During the proceedings, an attorney representing the American Federation of Government Employees, which advocates for thousands of federal workers across numerous agencies, argued that the Trump administration was misinterpreting the temporary restraining order (TRO).
According to a courtroom report by Federal News Network, a Washington, D.C. radio station, lawyer Danielle Leonard stated, “We believe they are narrowly interpreting the TRO’s scope and overlooking some of its language. The TRO mentions ‘bargaining units or members’ for a reason. Unions represent members whether or not they belong to bargaining units, including at agencies like HHS, where the government has attempted to strip their right to form such units.”
To hear the government tell it, President Donald Trump’s executive order-based efforts to end collective bargaining rights for thousands of federal employees in “national security”-adjacent jobs necessarily limited the reach of the court’s order in the present case.
On Friday, the Department of Health and Human Services (HHS) filed a declaration with the court expressing its intent to comply with the TRO – saying the agency believed recent anti-union efforts meant no-longer-recognized unions would not be covered by the anti-RIF order.
Not so, said the plaintiffs.
And the judge agreed with the unions.
“If an individual person is an employee of the defendant agencies and is a member of a plaintiff union…they can’t be RIFed,” Illston said on Friday. “That’s what I thought I said and what I’m trying to say.

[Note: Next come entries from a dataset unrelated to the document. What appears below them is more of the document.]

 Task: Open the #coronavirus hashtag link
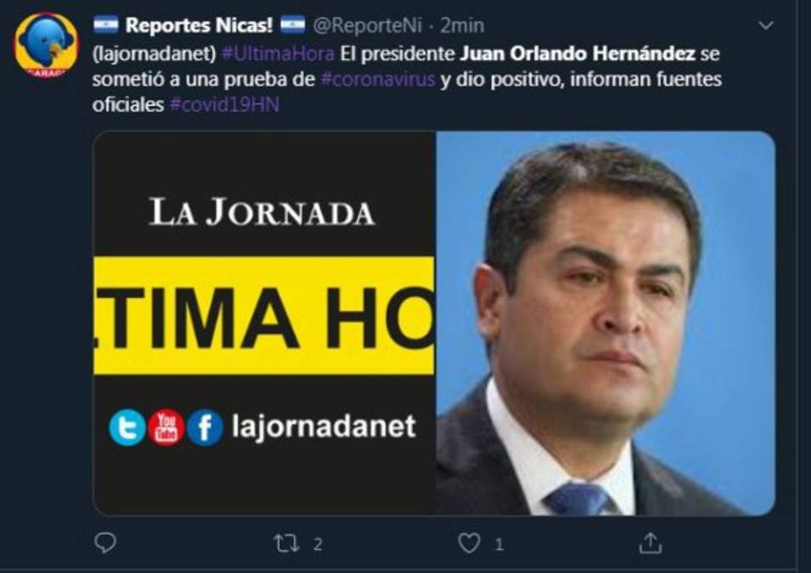[378, 79]
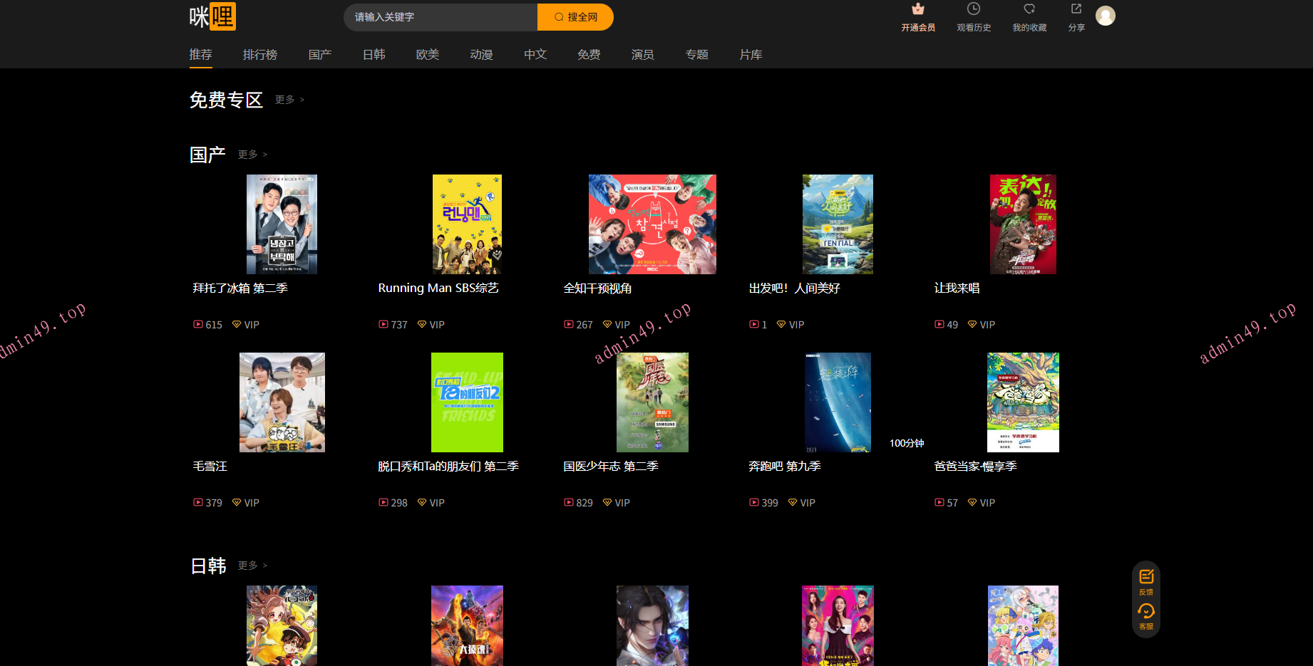This screenshot has height=666, width=1313.
Task: Switch to the 排行榜 tab
Action: (259, 55)
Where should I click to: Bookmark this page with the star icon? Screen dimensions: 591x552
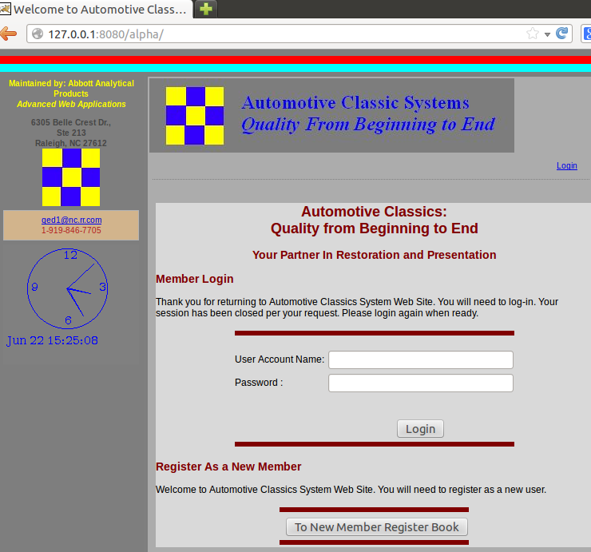(533, 34)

That would be contrary to what HHS perhaps thought I meant, but that’s what I do mean.”
Still, in an effort for increased clarity – and for increased labor force protections – the court formally expanded the TRO to cover employees represented by the National Federation of Federal Employees, the Service Employees International Union, and the National Association of Government Employees. Before Friday, the order expressly covered members of the AFGE and the American Federation of State, County And Municipal Employees.
The hearing owed its genesis to claims that the Department of the Interior (DOI) intended to carry out a substantial number of RIFs on Monday, Oct. 20. In their own declaration, DOI confirmed they were planning on “imminently abolishing positions in 68 competitive areas” spanning nearly 10,000 employees total and some 2,500 or so union members.

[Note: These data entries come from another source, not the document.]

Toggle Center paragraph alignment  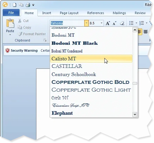pos(146,32)
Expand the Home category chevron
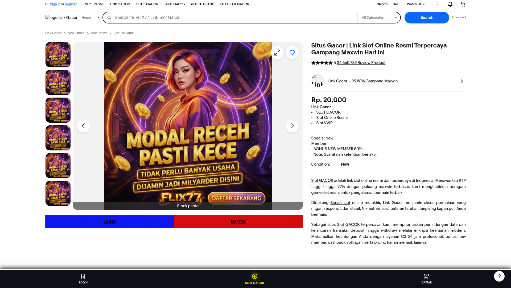Image resolution: width=511 pixels, height=288 pixels. (97, 18)
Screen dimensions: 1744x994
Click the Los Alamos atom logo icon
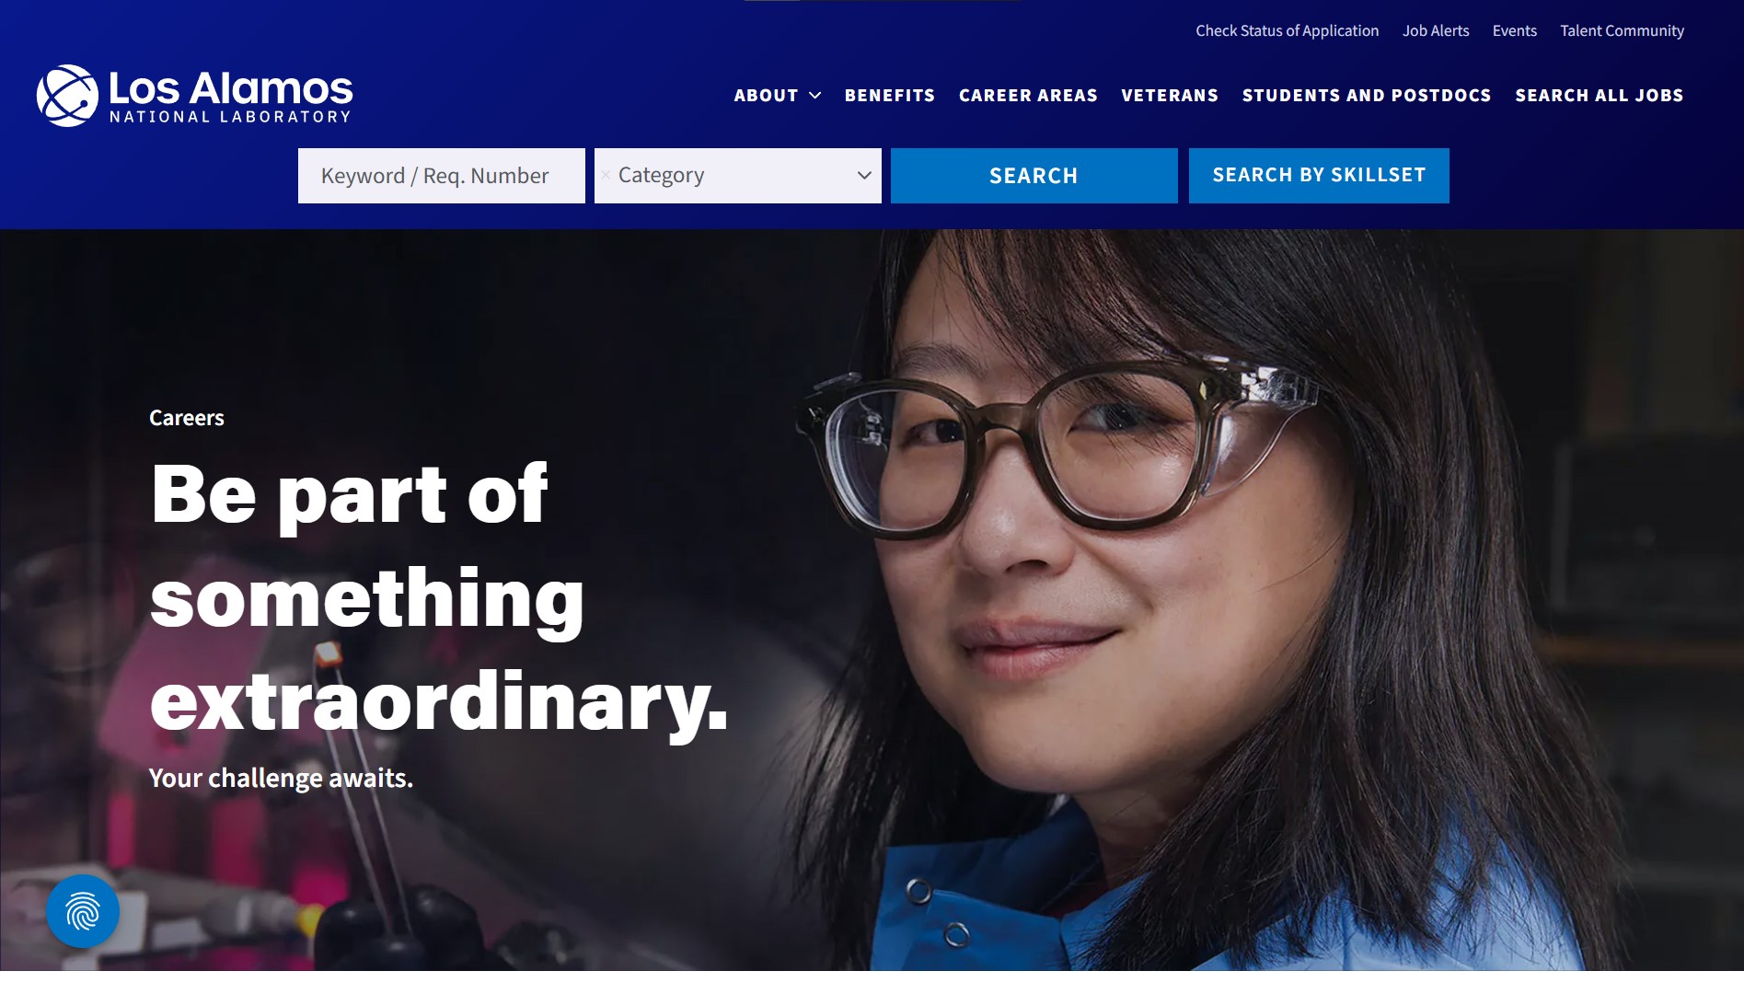pyautogui.click(x=67, y=96)
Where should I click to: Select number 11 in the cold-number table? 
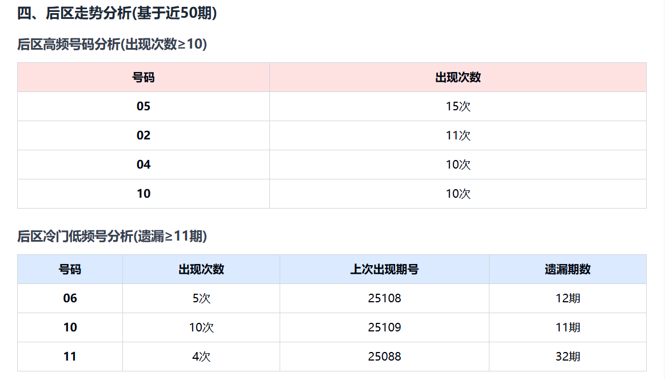(70, 357)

Still, the agency expressed their belief such firings would be compliant with the TRO because those firings had been planned for months – and were not based on the salience of the government shutdown.
But Illston was not having it.
“It is not complicated,” the judge lectured. “During this time, these agencies should not be doing RIFs of the protected folks that we’re talking about that have been enjoined.”

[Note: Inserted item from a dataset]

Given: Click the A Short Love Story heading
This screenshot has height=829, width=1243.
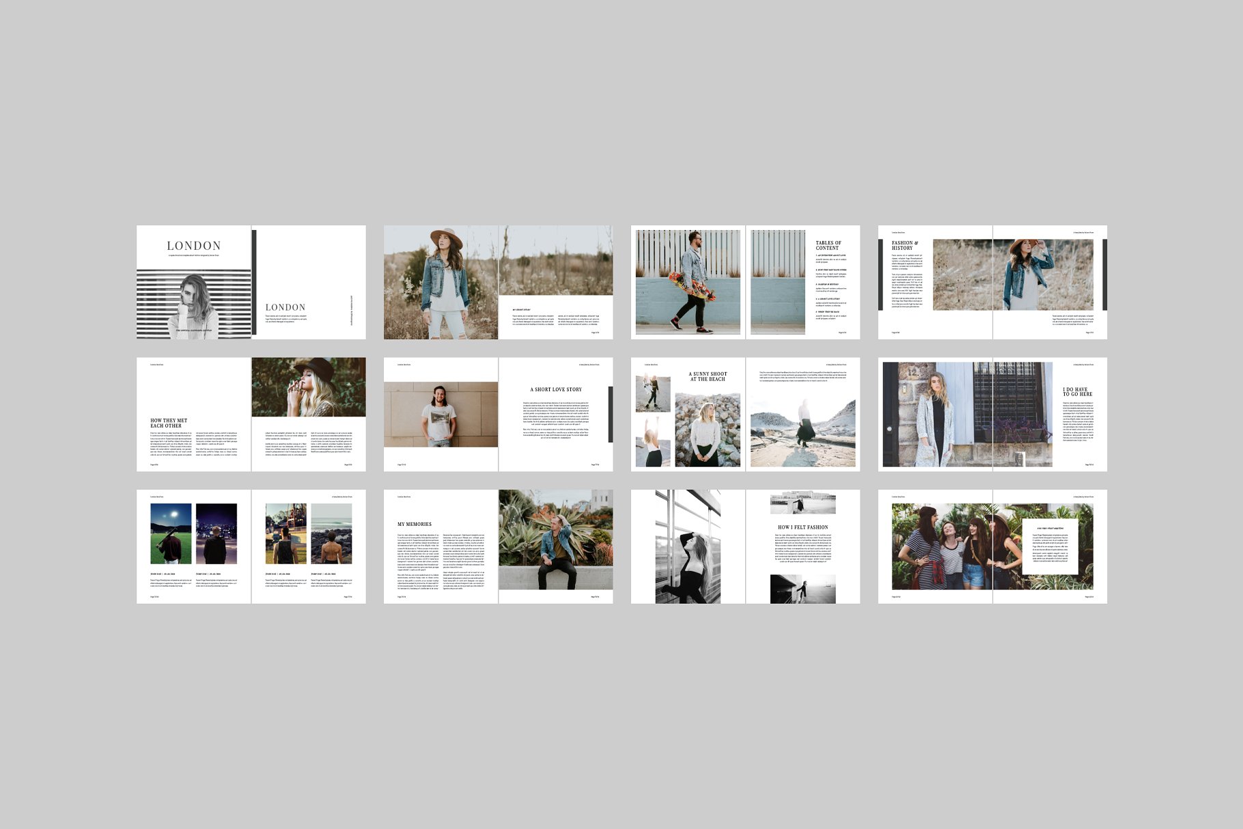Looking at the screenshot, I should click(556, 389).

The underlying litigation was filed by the labor union plaintiffs after the Office of Management and Budget (OMB) issued a memo citing the “opportunity” to reduce agency workforces during the government shutdown. That memo, issued days before the shutdown began, signaled that any such layoffs appeared to be pre-planned and led the court to consider them political in nature.
“It’s really ready, fire, aim on most of these programs,” Illston opined earlier this week. “It’s a human cost that cannot be tolerated.”
Late Friday, the court issued a clarified TRO.
“Because Defendants expressed an inaccurate interpretation of the TRO provisions, the Court further clarifies,” the order reads in part. “The reference to issuance of RIF notices ‘during or because of the federal government shutdown’ or ‘during a shutdown’ applies to any RIF notices issued on or after October 1, 2025 and before the end of the federal government shutdown, regardless of whether that RIF was planned to occur independent of or before the shutdown.”